Published throughout the lifetime of the Estado Novo dictatorship, when censorship was common, the Diário de Lisboa took more risks than most other papers and provided an outlet for some views considered controversial by the regime. It stands out, in the context of the Portuguese press at the time, for the independence of its opinions and for its literary features that gave space to modernist writers and artists. In 1934, it started to publish a "Literary Supplement", which continued throughout the 1930s. Among its contributors were the poet Fernando Pessoa, the poet and novelist Fernando Assis Pacheco, the novelist José Saramago, the novelist and playwright Luís de Sttau Monteiro, the university professor and author Eduardo Prado Coelho, the journalist Fernando Dacosta, and the film director and actor João César Monteiro. Feminist views were represented by Maria Teresa Horta and Manuela Porto, among others. Features were included on the modern art of artists such as José de Almada Negreiros, Eduardo Viana, Sarah Affonso, and Mily Possoz and the paper also promoted their exhibitions. It also featured regular articles by Ramón Gómez de la Serna, a Spanish writer.

==The Carnation Revolution==
The Diário de Lisboa covered the Carnation Revolution, which overthrew the Estado Novo on 25 April 1974, initially relying on communiqués from the Armed Forces, who had led the revolution. By 27 April, the paper was featuring cartoons by Abel Manta that had been banned by the censors in 1969. On 2 May, a photograph of the crowd gathered at the Estádio 1º de Maio in Lisbon, estimated at 500,000, occupied almost the entire front page, with the heading "The united people will never be defeated".

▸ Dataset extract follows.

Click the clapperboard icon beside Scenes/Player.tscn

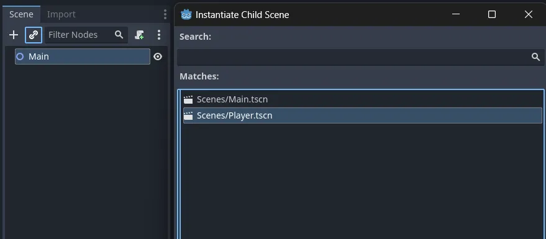188,115
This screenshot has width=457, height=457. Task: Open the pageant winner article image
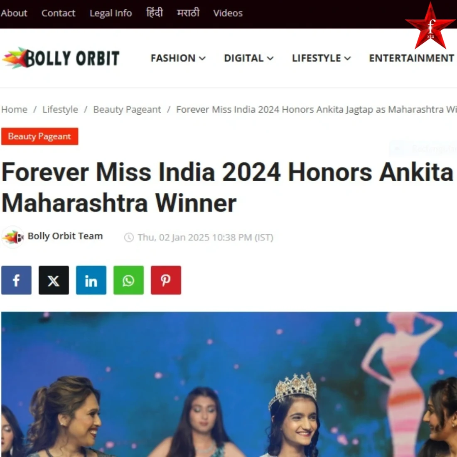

The paper took full advantage of the end of censorship, with reports in May on topics such as feminism, sexual minorities, and the abolition of censorship. It was soon printing political theory by people such as the German-American Herbert Marcuse. In mid-May, Helena Neves, who belonged to the Central Committee of the Portuguese Communist Party, and had been arrested a few days before the Carnation Revolution, wrote about the humiliation, suffering and violence experienced by women. The following day Maria Isabel Barreno questioned the oppression of women in a male society and addressed an unprecedented topic in a Portuguese newspaper, that of women's sexual pleasure.

The end of the 1900s was a particularly difficult time for many newspapers in Portugal and the Diário de Lisboa was one of those forced by financial pressures to close down, publishing its last issue on 30 November 1990.